Le 3e récipiendaire, présent celui-là, a été présenté par Nathalie Vallée, dg du Cégep Ahuntsic. Paul Inchauspé, son prédécesseur, le « leader proactif et audacieux » aurait 94 ans le lendemain. Lui-même s’est rappelé son enfance, une école de village où se donnaient cinq niveaux par un seul maître, sa « joie de découvrir et d’apprendre ». Il a repris à son compte la formule de Fernand Dumont : « J’ai tellement aimé l’école que j’ai voulu y vivre toute ma vie ».

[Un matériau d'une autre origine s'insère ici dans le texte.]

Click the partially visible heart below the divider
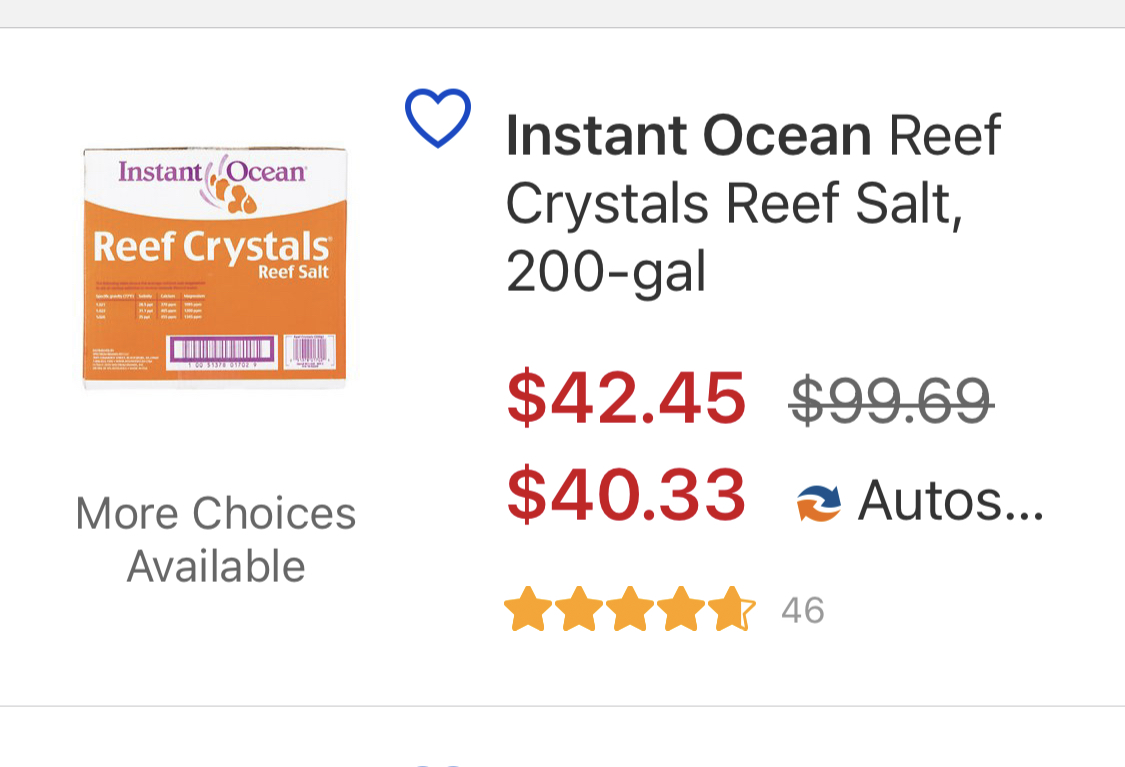The image size is (1125, 767). [x=437, y=764]
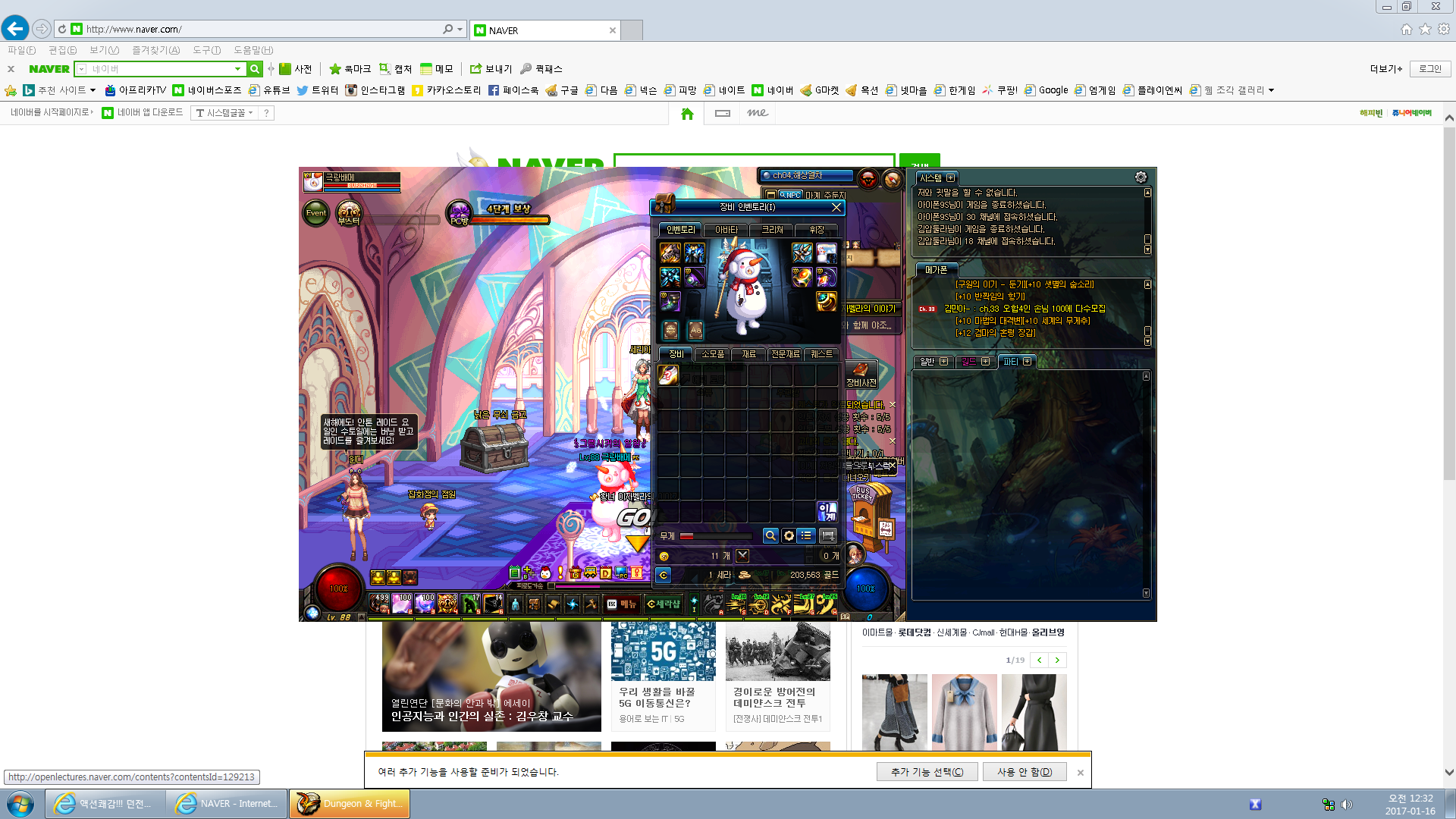Toggle the 일반 chat tab plus box
Image resolution: width=1456 pixels, height=819 pixels.
(943, 362)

Paul Inchauspé présenté par Nathalie Vallée

Ton sur ton

Conférencière d’ouverture, la chroniqueuse Catherine Éthier y était allée d’un touffu et sarcastique discours personnel sur le thème du congrès. Elle s’est rappelé son enfance, son cégep à Édouard-Montpetit. « J’ai survécu à mon cégep, c’est pourquoi j’ai dit tantôt que c’était un succès » ! Elle a aussi taquiné notre gouvernement. « Les gens de tous les métiers seront des anges, tour à tour » ou « Il faudrait savoir ce que pense François Legault des cégeps maintenant… ». Les rires étaient nombreux.

Catherine Éthier

Un autre chroniqueur de la radio de Radio-Canada, Jean-Philippe Pleau, sociologue, intervenait le lendemain. Cette fois, le ton était intimiste et sérieux, celui qu’il emploie dans son studio. Lui aussi a parlé de son enfance, de son rêve de devenir soudeur comme son père, de l’absence de livres dans la maison, et de la « déchirure sociale » qui a suivi en graduant comme universitaire. « J’avais honte de ma classe sociale ; j’ai maintenant honte d’avoir eu honte. » Transfuges de classe, immigrants de l’intérieur, l’ignorance peut être un stigmate. « Des études “supérieures”, supérieures à quoi ? » Il a questionné l’expression. Les transfuges de classe sociale sont sensibles à la vision qu’on véhicule collectivement, à ce classisme.

Jean-Philippe Pleau

La question a été reprise par la ministre de l’Enseignement supérieur Pascale Déry peu après. Elle a réitéré son appui à la formation des infirmières dans les études collégiales et dit placer prioritaires la recherche de solutions immobilières pour la pénurie de logements étudiants. « On a un réseau très fort et innovant ».